(DATASET ENTRIES begins)
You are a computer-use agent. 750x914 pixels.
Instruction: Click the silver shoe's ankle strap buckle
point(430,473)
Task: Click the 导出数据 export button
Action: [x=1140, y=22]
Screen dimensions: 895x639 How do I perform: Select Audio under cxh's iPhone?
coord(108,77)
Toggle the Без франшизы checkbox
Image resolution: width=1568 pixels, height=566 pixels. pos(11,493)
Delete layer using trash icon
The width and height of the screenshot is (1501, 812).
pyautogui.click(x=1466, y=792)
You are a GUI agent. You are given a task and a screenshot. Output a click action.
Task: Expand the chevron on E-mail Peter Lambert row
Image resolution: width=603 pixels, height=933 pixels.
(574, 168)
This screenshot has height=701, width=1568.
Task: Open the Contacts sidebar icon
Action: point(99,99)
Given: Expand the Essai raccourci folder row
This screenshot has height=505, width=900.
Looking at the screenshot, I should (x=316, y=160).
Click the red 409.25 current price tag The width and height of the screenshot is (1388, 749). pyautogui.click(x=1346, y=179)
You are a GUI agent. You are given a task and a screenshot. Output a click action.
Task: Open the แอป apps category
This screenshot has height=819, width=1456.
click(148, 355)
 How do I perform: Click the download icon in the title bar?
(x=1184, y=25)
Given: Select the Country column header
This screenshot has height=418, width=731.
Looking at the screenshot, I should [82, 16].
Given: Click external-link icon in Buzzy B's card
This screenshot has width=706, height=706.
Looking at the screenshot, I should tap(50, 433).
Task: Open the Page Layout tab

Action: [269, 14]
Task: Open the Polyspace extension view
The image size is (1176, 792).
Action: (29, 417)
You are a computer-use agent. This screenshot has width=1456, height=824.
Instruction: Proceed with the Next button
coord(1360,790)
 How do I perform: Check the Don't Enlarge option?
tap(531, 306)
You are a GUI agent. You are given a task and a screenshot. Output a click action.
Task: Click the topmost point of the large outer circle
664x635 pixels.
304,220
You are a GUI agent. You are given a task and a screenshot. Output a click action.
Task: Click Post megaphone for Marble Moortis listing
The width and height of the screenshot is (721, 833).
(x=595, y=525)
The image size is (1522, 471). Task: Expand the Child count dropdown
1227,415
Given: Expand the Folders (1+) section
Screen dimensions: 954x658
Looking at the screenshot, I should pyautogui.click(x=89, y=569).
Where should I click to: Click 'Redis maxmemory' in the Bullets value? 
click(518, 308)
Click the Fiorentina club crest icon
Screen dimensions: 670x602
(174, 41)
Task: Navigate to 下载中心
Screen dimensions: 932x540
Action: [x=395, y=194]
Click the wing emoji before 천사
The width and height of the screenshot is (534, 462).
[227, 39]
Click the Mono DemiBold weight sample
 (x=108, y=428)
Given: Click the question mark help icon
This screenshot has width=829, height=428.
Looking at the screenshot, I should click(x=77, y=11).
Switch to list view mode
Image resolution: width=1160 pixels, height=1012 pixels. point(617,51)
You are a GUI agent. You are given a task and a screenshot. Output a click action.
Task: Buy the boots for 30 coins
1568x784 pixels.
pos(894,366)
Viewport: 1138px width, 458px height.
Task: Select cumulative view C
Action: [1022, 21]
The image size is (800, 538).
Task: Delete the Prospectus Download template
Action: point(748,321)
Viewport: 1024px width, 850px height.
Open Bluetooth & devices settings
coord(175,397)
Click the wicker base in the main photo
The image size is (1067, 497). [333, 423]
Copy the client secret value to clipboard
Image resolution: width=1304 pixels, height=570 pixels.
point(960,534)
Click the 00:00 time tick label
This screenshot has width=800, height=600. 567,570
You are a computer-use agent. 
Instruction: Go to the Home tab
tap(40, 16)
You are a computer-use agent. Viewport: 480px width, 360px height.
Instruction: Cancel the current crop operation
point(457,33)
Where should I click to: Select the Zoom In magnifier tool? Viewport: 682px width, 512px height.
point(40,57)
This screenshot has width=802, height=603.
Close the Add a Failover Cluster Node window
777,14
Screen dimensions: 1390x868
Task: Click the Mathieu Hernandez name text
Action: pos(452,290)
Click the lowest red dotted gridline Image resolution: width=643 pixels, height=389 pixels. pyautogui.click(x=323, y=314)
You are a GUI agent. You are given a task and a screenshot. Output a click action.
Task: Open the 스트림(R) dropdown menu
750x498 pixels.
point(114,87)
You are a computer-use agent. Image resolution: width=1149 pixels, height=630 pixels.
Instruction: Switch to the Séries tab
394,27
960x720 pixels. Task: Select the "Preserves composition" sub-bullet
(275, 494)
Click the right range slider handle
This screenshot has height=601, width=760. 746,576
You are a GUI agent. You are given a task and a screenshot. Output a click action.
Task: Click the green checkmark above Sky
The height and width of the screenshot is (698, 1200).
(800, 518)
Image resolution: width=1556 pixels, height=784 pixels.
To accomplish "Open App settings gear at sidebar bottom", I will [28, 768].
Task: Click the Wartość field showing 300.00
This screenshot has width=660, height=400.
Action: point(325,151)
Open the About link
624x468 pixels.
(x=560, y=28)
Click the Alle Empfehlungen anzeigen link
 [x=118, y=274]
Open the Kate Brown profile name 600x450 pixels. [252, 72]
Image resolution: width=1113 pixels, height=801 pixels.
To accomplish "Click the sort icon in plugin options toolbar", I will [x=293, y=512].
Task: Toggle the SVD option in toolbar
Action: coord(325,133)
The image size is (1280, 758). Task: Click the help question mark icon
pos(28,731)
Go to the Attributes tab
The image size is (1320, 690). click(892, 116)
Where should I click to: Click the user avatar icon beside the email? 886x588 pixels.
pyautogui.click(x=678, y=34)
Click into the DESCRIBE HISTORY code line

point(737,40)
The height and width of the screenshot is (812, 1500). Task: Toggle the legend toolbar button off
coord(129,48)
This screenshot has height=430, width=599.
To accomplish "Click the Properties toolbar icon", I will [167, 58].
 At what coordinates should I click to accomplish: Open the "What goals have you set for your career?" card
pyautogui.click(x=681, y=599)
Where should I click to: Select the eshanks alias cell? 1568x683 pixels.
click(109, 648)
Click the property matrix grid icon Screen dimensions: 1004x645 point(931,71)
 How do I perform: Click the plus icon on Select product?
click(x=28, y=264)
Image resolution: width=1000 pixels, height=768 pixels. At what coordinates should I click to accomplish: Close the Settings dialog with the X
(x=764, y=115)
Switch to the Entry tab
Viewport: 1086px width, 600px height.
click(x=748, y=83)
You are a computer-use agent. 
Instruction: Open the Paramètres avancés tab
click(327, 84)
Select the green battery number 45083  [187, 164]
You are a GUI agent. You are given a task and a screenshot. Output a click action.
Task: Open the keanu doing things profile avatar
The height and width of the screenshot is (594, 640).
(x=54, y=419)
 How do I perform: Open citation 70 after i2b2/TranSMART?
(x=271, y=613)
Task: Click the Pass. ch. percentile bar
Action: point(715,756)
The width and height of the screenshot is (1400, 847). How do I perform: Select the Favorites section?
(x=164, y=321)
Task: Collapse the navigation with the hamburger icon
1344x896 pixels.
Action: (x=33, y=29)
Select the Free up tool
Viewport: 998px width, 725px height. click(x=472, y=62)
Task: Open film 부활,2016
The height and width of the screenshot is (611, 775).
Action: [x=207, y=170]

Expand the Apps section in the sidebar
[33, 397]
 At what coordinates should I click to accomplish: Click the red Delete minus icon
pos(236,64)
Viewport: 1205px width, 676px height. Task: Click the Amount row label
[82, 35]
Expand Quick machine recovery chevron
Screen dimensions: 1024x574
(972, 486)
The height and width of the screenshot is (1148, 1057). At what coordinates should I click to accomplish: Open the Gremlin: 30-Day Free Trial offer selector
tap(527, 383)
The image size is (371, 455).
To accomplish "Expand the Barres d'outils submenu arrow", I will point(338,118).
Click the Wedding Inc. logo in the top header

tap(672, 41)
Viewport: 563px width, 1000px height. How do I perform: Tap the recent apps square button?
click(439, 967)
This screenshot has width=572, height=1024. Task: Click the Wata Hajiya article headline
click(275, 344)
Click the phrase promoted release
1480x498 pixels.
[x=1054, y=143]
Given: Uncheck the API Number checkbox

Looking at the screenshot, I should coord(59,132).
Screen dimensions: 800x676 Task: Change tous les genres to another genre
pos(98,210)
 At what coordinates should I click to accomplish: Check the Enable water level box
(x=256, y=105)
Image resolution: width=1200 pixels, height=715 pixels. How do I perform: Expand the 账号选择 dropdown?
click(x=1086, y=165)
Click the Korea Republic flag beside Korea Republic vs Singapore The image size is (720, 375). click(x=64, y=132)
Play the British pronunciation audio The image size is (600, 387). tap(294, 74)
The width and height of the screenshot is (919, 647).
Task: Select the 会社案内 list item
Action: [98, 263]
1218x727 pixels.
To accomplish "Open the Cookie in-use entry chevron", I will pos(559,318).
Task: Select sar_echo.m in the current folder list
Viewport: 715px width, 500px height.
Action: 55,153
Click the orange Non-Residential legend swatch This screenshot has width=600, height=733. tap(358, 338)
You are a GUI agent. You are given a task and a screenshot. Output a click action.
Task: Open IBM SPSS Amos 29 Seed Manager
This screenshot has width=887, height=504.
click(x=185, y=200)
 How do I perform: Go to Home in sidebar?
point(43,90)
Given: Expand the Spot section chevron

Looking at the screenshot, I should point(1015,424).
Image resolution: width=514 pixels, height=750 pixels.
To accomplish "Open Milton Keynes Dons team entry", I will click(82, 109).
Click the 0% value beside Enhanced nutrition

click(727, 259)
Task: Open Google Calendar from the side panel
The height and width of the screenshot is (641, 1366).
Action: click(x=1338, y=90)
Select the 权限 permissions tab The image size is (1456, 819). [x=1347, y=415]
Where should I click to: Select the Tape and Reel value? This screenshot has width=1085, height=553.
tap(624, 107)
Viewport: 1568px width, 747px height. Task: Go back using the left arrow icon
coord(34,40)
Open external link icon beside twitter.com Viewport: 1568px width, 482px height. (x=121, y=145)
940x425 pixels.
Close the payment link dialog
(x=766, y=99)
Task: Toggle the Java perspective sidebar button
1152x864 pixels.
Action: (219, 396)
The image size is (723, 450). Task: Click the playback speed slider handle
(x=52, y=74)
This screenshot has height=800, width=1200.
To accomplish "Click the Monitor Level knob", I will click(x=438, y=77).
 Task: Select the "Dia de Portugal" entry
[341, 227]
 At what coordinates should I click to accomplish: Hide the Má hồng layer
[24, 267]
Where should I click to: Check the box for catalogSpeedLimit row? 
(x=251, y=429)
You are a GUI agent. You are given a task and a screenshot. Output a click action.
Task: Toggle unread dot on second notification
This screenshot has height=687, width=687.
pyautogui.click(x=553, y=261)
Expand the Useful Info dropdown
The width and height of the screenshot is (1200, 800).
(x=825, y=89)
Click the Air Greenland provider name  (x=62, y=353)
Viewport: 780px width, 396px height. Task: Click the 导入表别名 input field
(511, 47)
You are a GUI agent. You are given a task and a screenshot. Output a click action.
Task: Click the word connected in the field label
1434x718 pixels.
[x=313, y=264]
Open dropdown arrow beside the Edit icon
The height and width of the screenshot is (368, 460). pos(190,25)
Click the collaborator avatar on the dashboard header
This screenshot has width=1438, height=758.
(DATASET ENTRIES ends)
DESCRIPTION OF THE TASK. Copy out every line of the material above that contains the string "external".

REPLY TO THE EXERCISE.
Given: Click external-link icon in Buzzy B's card
Open external link icon beside twitter.com Viewport: 1568px width, 482px height. (x=121, y=145)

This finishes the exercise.